Lettre à Proudhon, 21 août 1848
Auteur : Baudelaire, Charles
Texte de la lettre
21 août 1848.
Citoyen,
Un ami passionné et inconnu veut absolument vous voir, non pas seulement pour s’instruire et pour user quelque minutes de votre temps, ainsi qu’il en aurait peut-être le droit, mais aussi pour vous instruire de choses que vous pouvez ignorer relativement à votre sûreté. Quand bien même celui qui vousécrit ne vous apprendrait que ce que vous savez, je crois qu’il ne serait pas ridicule, l’admiration et la sympathie le justifiant suffisamment.

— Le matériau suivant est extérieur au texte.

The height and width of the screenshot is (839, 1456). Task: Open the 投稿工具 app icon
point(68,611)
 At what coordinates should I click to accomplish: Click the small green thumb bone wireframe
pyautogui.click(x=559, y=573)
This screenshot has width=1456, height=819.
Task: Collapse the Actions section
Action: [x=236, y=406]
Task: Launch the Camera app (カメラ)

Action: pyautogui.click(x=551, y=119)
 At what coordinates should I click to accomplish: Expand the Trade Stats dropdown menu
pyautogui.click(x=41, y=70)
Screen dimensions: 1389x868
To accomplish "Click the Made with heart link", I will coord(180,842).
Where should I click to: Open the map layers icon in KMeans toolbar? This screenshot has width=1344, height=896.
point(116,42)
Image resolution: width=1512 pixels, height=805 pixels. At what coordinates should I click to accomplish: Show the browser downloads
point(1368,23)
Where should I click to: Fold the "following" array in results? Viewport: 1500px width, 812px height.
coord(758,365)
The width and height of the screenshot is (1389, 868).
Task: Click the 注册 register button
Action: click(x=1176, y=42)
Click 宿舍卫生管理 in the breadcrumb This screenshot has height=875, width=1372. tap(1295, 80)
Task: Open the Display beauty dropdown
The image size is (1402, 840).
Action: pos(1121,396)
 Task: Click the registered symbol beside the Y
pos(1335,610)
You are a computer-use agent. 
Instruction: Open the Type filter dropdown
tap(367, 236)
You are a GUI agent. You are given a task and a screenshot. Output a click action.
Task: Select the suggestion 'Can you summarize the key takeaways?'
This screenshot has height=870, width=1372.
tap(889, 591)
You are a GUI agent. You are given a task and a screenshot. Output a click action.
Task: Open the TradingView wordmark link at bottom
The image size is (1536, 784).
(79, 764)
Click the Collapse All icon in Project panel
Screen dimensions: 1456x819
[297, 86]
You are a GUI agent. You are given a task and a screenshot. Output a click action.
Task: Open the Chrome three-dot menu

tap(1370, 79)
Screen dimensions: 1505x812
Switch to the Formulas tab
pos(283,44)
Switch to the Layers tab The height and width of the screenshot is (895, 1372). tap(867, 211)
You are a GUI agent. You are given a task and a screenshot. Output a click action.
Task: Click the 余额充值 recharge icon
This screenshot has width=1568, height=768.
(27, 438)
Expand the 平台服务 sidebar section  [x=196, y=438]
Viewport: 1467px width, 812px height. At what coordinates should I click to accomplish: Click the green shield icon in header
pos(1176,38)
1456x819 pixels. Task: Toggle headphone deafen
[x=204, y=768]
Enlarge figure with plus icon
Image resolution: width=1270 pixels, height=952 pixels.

J’ai longtemps lutté avec ma paresse pour vous écrire une très longue lettre; mais j’ai préféré oser m’attaquer directement à vous. Aujourd’hui les agents de police m’ont empêché de tous les côtés d’entrer ; car j’espérais pouvoir vous faire parvenir ce mot par d’autres représentants que je connais un peu. Si vous ne trouvez pas excentrique qu’un misérable inconnu demande un mot de réponse immédi[ate] à un homme pressé de travail et d’occupation comme vous, — dans ce cas-là, j’attendrai indéfiniment au café restaurant du coin de la rue de Bourgogne. — Ayez l’obligeance de me répondre mot, — votre adresse, vos heures, — le plus vite possible. Le trouble qui règne dans tous les esprits appelle les explications les plus promptes entre tous les gens de cœur.
Charles Baudelaire.
Avenue de la République, 18.
Neuilly.
Veuillez agréer à tout jamais les témoignages les plus sincères de mon dévouement et de mon admiration.